>>>>
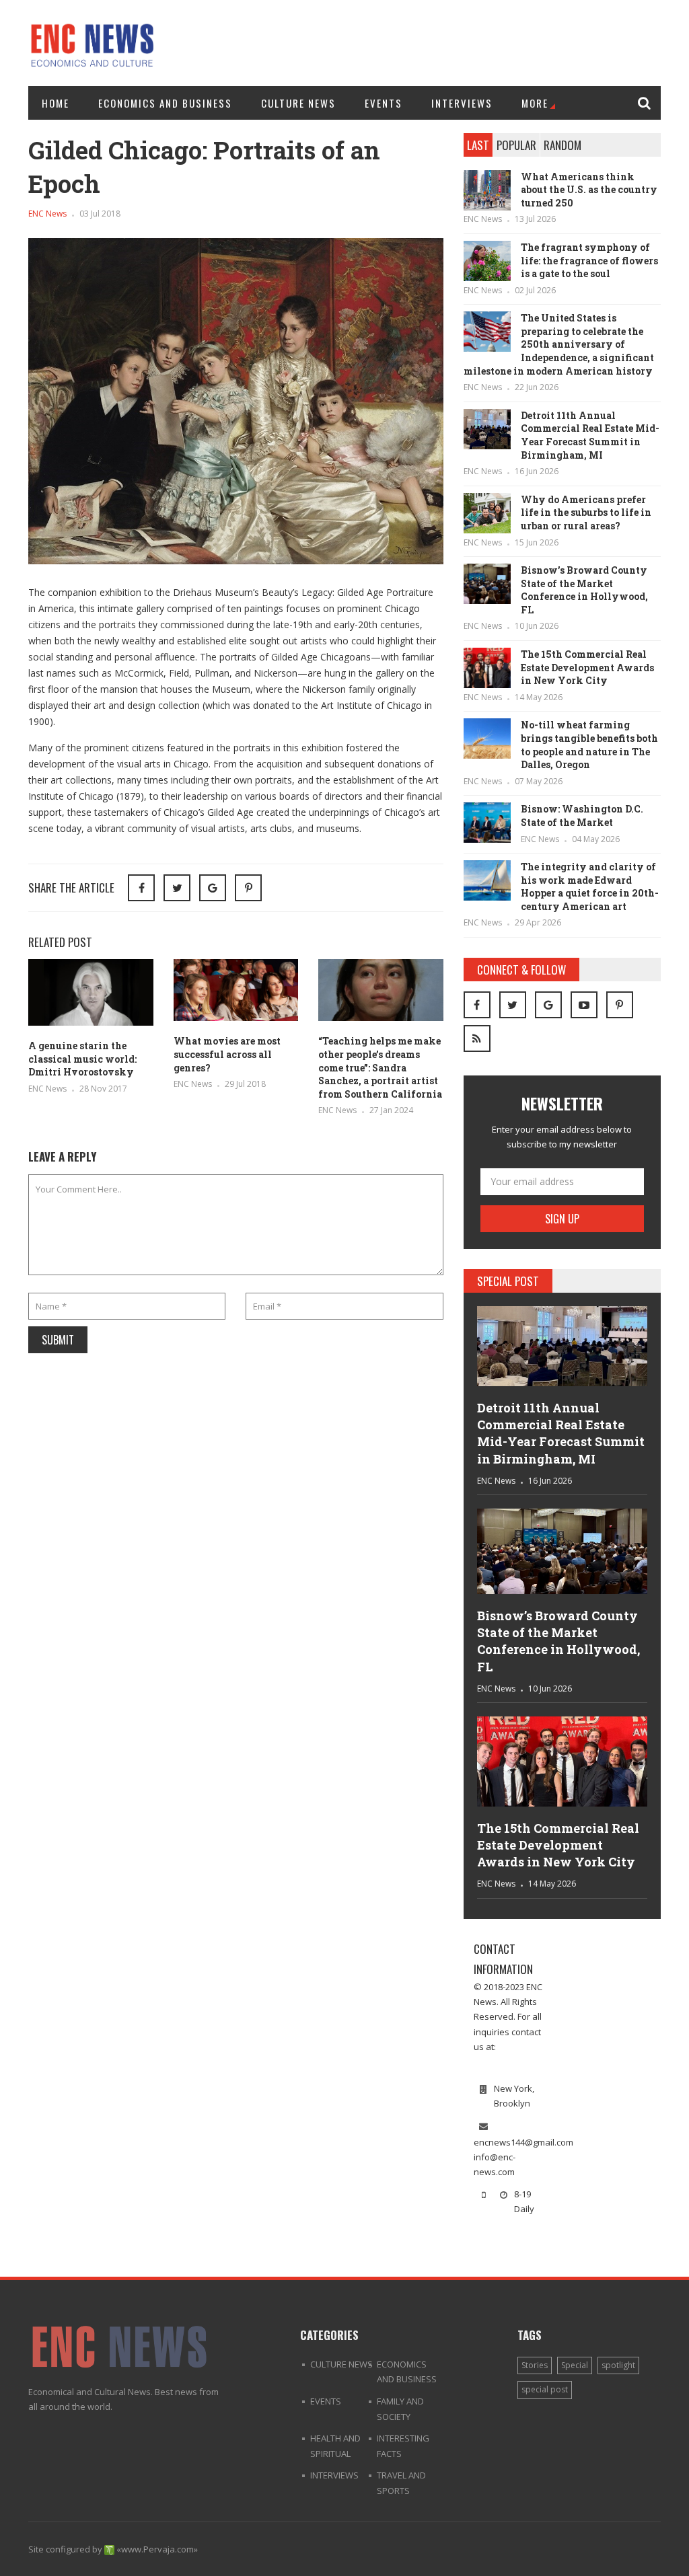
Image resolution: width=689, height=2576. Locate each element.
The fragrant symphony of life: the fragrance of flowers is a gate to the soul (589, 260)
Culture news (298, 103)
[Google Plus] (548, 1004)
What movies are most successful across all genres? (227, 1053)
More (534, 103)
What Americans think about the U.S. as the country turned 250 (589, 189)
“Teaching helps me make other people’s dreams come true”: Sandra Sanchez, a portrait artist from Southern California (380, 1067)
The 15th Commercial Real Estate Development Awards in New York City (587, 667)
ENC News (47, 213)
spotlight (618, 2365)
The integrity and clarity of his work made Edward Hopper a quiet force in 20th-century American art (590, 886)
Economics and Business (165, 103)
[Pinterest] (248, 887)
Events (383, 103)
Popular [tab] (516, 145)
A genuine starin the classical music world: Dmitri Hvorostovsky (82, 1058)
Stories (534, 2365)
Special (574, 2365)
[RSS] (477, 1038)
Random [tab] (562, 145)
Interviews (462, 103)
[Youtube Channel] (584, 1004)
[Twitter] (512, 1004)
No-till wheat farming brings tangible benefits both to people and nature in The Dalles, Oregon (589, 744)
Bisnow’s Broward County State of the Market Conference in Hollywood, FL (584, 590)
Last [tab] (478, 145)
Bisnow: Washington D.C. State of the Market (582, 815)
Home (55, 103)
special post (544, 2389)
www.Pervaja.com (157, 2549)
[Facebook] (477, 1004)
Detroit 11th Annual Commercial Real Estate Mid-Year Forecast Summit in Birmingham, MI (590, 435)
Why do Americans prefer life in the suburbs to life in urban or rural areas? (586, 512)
<<<<
• Required action:
The lines from the one containing "Bisnow’s Broward County" to the final line of the listing above must be set down exactly, both included.

• Task response:
Bisnow’s Broward County State of the Market Conference in Hollywood, FL (584, 590)
Last [tab] (478, 145)
Bisnow: Washington D.C. State of the Market (582, 815)
Home (55, 103)
special post (544, 2389)
www.Pervaja.com (157, 2549)
[Facebook] (477, 1004)
Detroit 11th Annual Commercial Real Estate Mid-Year Forecast Summit in Birmingham, MI (590, 435)
Why do Americans prefer life in the suburbs to life in urban or rural areas? (586, 512)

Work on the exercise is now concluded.